I think the biggest and best change to the History Channel would be to put historians and anthropologists at the top of the ladder, a quasi-peer review system. No program airs without their approval.

Anonymous said...

What the History Channel needs is actual history, with all the complications, ambiguities, and academic disagreements intact. Get behind the big names and the big events and look at the context.

Of course, that will make it somewhat difficult to wrap everything up into an engaging narrative that only occupies 45 minutes, but that's just tough. History isn't neat, and it wasn't written for television.

Anonymous said...

I've always thought that a proper history "special" would instead be a whole series. Their "the presidents" series was a good first try at that sort of thing. Each episode could focus on different aspects and certain conflicts in understanding of things, and if there's not enough time to rap up that episode's subject, that's what "to be continued" is for.

As for the geek lore, I'll agree that the history of comic books was interesting, and so was the history of video games, BUT they crossed a line when they made the Star Wars special. That wasn't about the history of Star Wars at all but rather a bunch of strange people going on and on about how cool the lightsabers were and the occasional scientist saying "well I GUESS we could make that actually work sort of if we did this...".

Oh, and on that note what's with all the strange random people?

I have seen a history of cereal commercials (which played out more like an ADVERTISEMENT of cereal, another critical point against some of their specials where they really seem to have more or less been hired by whatever product company they are doing a "history" on) in which they had someone who clearly was not old enough to have actually seen the original Coocoo puffs commericals shouting "coocoo for cocoa puffs!" all excited. Why do they do this? What is the point of showing FIRST the thing you want to make a point on and then showing a random person quoting exactly what we were directly shown? Who ARE these people anyway? If you have a VIDEO of something, don't stick a random person NEXT TO that video shot explaining that someone said the very thing we are listening to them say.

Don said...

I have to take issue with a minor point: their history of video games show.

It was and interesting idea, but I knew as soon as I heard about it it would be a disaster akin to SpikeTV's video game awards.
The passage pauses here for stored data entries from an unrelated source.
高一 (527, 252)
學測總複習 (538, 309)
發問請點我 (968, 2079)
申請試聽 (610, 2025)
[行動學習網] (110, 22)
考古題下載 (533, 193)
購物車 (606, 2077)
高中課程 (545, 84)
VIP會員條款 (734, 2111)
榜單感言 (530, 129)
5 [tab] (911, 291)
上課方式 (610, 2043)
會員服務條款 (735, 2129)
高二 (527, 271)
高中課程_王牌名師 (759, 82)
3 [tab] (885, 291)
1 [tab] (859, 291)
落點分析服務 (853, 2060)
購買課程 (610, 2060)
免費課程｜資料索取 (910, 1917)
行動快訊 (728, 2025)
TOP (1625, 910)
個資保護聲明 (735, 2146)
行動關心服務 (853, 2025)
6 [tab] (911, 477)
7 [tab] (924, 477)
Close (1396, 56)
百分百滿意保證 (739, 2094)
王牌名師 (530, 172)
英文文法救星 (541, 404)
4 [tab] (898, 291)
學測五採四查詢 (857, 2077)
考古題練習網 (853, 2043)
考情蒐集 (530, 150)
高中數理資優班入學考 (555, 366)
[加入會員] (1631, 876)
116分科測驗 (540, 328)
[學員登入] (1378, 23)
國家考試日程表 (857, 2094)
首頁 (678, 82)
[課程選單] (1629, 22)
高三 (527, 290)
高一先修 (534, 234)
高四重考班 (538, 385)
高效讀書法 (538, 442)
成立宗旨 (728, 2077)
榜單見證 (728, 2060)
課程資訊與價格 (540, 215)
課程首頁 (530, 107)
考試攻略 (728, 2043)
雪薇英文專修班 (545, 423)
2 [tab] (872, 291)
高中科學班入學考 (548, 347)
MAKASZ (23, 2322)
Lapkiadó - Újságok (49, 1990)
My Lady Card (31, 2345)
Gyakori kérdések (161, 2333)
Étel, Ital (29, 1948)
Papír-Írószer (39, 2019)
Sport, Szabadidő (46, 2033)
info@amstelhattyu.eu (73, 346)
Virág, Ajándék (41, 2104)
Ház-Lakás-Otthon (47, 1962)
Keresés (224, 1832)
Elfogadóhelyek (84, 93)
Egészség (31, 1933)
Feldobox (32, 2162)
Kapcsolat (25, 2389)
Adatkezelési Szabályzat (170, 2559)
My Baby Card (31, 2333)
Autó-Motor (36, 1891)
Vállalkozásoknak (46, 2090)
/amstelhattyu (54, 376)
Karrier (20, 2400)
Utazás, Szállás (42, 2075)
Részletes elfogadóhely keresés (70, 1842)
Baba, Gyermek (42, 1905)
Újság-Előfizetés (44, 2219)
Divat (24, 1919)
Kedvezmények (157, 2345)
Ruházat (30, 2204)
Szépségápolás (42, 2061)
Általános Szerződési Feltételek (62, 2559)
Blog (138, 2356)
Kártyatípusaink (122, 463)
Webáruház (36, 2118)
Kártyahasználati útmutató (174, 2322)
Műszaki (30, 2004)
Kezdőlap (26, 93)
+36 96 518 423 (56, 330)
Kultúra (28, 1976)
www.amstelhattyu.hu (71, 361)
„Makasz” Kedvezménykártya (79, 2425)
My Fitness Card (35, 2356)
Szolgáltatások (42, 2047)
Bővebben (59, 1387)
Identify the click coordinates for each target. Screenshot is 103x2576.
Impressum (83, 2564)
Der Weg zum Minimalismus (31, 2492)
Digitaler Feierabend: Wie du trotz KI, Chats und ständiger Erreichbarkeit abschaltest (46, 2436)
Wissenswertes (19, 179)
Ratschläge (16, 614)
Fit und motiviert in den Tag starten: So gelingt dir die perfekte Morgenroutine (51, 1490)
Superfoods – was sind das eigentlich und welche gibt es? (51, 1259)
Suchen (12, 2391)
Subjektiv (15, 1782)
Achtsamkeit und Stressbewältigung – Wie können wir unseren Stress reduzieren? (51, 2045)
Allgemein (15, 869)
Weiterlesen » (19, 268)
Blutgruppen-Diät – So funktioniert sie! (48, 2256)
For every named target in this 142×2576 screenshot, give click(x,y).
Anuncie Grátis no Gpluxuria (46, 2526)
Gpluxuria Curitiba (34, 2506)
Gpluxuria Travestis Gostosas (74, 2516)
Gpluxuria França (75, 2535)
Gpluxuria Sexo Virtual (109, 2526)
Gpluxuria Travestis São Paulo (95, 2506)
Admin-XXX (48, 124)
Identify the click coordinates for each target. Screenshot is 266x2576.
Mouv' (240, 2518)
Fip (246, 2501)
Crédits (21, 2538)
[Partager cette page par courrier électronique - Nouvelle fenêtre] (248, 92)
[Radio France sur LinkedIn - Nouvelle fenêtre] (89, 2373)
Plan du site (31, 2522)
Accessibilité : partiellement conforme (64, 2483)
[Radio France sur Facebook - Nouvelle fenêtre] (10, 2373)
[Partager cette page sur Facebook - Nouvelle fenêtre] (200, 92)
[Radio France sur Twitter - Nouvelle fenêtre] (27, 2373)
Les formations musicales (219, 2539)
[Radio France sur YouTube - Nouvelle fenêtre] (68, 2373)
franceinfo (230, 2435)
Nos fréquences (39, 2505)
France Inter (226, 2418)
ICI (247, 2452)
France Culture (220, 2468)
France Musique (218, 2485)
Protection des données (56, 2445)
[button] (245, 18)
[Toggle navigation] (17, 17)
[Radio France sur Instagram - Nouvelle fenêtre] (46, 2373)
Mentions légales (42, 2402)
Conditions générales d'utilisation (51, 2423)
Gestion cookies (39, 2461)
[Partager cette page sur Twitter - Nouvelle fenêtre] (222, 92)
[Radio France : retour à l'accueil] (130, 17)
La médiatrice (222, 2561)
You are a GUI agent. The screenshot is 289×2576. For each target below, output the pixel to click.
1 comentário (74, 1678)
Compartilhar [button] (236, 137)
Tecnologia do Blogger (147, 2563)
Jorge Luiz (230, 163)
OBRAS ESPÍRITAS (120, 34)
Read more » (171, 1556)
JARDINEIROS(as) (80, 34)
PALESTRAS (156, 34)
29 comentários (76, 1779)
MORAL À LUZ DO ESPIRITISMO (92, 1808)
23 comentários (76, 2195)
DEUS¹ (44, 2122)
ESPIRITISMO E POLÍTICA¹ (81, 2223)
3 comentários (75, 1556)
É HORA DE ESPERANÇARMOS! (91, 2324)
It wasn't quite that bad, but it was close. I can understand inaccuracies or mistakes or flat-out misconceptions when working with history that's hundreds of years old. The video games show, however, went back to the late 70s and still managed to be wrong half the time. I can't remember everything that pissed me off about it except their coverage of Leisure Suit Larry: they showed footage of the VGA remake of the first game, claimed it was the original release, and then interviewed Al Lowe about it in what can only be termed an insult to his work.

I remember myriad timeline inaccuracies made to support the themes they were trying to support (Genesis came out after the SNES?), I remember so much time spent on Sega and Microsoft and so little on Nintendo and Sony that I began to believe that the first two had donated copious amounts of money to keep the other two out...I just really didn't like that special.

Tom Foss said...

in which they had someone who clearly was not old enough to have actually seen the original Coocoo puffs commericals shouting "coocoo for cocoa puffs!" all excited. Why do they do this? What is the point of showing FIRST the thing you want to make a point on and then showing a random person quoting exactly what we were directly shown?

As near as I can tell, it started with VH1 and "I Love the [Decade]." It's supposed to be clever and funny. It rarely is (but that doesn't stop VH1 from flogging that brown stain that used to be a horse).